Knowledge Shared is Knowledge Gained: the 1st CEEC Community Workshop
This past December 13th, CEEC held its first annual community workshop at our consortium partner Friedrich-Alexander-Universität in Erlangen, Germany and online. At least once a year, CEEC holds community workshops where we share our progress and gained knowledge from our past year of work. This year’s workshop was titled “Energy-Efficient, Fault Resilient, and Scalable Solvers for CFD Codes”.

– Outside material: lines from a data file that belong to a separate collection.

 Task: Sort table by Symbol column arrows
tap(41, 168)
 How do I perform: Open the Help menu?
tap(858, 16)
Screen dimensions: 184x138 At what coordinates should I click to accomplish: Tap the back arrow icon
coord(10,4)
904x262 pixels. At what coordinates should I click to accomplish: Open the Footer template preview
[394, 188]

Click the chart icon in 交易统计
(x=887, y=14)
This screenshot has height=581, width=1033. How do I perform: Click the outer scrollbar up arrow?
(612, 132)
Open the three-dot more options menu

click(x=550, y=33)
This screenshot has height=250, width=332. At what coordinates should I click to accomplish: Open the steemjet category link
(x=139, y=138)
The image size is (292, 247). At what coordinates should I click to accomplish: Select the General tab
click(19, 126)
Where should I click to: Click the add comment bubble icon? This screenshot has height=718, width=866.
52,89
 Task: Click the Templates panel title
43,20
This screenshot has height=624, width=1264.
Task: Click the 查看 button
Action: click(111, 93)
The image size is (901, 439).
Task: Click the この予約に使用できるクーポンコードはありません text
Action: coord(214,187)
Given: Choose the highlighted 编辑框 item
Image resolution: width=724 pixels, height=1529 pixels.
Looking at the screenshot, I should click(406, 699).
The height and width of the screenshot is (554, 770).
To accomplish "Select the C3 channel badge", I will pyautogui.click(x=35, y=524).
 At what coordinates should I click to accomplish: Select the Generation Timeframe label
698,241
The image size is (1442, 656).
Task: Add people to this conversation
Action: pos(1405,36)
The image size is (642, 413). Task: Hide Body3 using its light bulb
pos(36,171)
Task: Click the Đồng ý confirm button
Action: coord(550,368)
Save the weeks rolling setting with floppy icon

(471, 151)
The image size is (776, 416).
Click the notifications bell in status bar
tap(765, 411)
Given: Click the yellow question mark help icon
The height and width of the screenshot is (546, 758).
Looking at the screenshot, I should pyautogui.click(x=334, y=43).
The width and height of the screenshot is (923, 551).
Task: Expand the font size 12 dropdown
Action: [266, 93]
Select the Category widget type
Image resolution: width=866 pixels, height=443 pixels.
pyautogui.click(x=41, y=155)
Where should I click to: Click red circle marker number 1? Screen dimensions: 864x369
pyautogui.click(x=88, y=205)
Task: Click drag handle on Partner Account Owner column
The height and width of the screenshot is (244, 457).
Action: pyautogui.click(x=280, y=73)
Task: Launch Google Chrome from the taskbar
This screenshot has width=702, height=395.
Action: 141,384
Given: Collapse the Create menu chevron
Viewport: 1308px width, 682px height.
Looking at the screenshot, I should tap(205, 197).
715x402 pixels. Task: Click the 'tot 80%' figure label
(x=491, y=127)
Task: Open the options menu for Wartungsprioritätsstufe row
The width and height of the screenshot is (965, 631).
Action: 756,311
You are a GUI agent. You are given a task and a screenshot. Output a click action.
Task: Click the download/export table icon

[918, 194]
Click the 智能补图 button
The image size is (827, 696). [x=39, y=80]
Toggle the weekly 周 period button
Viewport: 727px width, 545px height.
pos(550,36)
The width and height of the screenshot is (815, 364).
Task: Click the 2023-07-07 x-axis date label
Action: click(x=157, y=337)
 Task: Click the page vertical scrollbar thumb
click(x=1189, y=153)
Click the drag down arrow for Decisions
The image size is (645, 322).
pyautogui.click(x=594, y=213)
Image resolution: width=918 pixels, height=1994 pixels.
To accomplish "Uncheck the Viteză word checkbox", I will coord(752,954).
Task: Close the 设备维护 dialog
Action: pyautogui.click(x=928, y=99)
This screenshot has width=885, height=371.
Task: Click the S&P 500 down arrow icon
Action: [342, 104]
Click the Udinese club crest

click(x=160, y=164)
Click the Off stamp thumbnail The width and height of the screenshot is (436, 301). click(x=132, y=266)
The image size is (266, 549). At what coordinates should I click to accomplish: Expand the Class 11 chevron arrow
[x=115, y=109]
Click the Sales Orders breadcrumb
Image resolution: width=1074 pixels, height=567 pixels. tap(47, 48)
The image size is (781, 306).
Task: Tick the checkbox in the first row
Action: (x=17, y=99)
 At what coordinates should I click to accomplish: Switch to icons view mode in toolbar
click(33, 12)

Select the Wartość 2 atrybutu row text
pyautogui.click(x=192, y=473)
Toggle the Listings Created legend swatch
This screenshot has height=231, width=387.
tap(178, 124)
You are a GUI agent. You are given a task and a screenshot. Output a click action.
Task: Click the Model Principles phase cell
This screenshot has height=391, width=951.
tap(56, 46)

Among the 19 in person and 26 virtual attendees were representatives from every CEE partner institution and researchers across the European CFD ecosystem. Topics covered included the progress we’ve made using optimised multi-grid methods to maximise parallelism, mixed precision algorithms to decrease time to solution, monitoring to increase fault resilience, and more. The full slides and a summary of each talk are below along with the starting timestamp for watching each talk in the embedded video!
It’s not quite the same as being there with us, but if you like what you see here, we encourage you to sign up for the next community workshop on March 25, 2024!
Watch the Workshop
- Parallel Multigrid Solvers
- Optimizing Multigrid Solvers
- Mixed Precision
- Fault-Resilient Algorithms
- Adaptive Mesh Refinement
- Topology Optimization
Scalable task-parallel multigrid solvers on GPUs
- Starting at 0:00
We present a novel formulation of an additive overlapping Schwarz multigrid method. The new formulation exploits all available task parallelism for increased GPU utilization and improved sustained strong scalability.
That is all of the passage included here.